▼▼▼

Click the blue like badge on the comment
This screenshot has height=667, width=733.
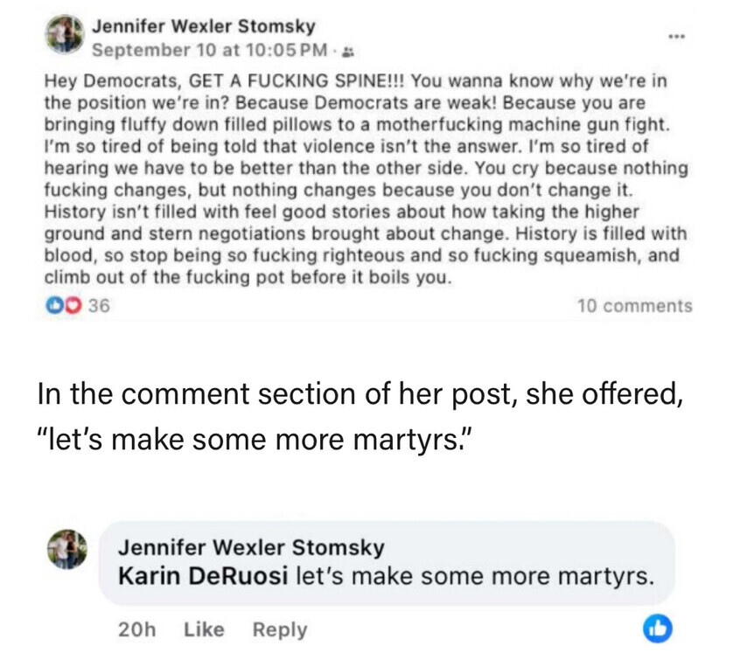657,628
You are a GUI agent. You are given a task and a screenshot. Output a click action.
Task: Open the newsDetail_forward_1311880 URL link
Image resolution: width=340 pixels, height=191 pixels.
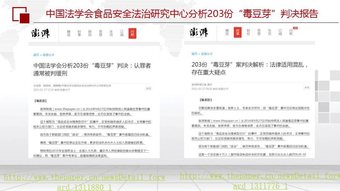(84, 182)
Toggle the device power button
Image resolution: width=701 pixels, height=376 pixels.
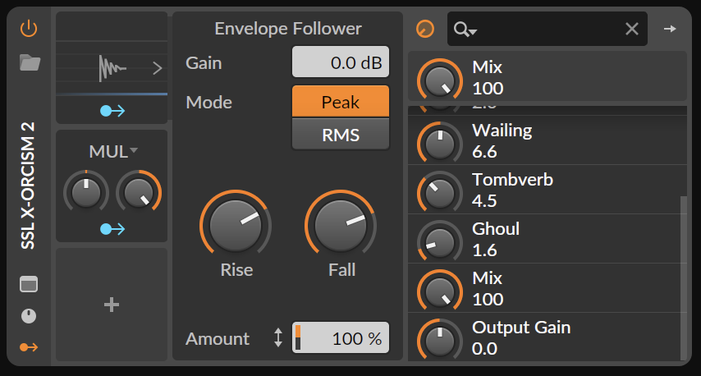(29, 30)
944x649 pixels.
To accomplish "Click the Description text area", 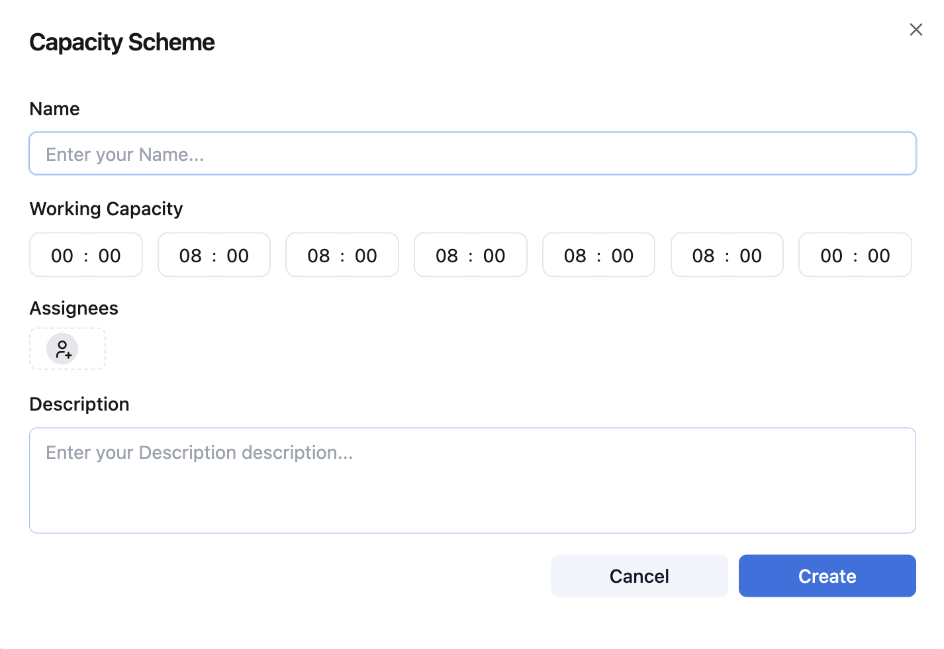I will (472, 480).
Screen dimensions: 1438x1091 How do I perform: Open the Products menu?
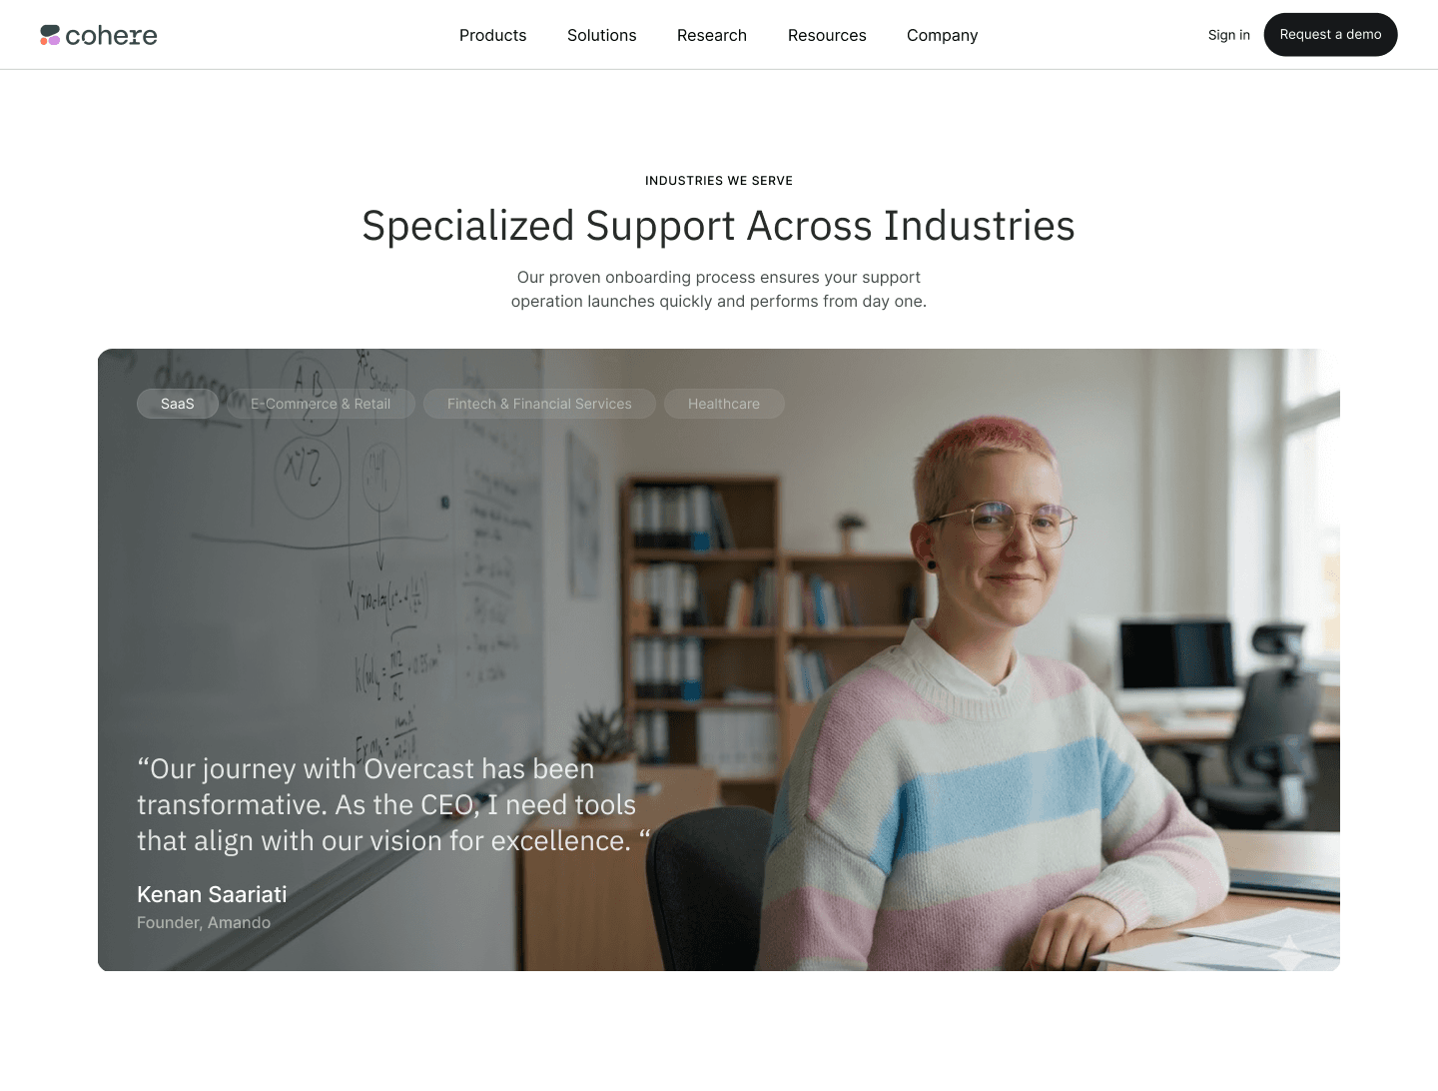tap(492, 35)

▲▲▲

PROBLEM DETAILS:
Write out the lines from the start of the material to the line with "Toggle the device power button", inclusive and exactly. Skip the pictures.

SOLUTION:
Click the blue like badge on the comment
This screenshot has height=667, width=733.
657,628
You are a GUI agent. You are given a task and a screenshot. Output a click action.
Task: Open the newsDetail_forward_1311880 URL link
Image resolution: width=340 pixels, height=191 pixels.
(84, 182)
Toggle the device power button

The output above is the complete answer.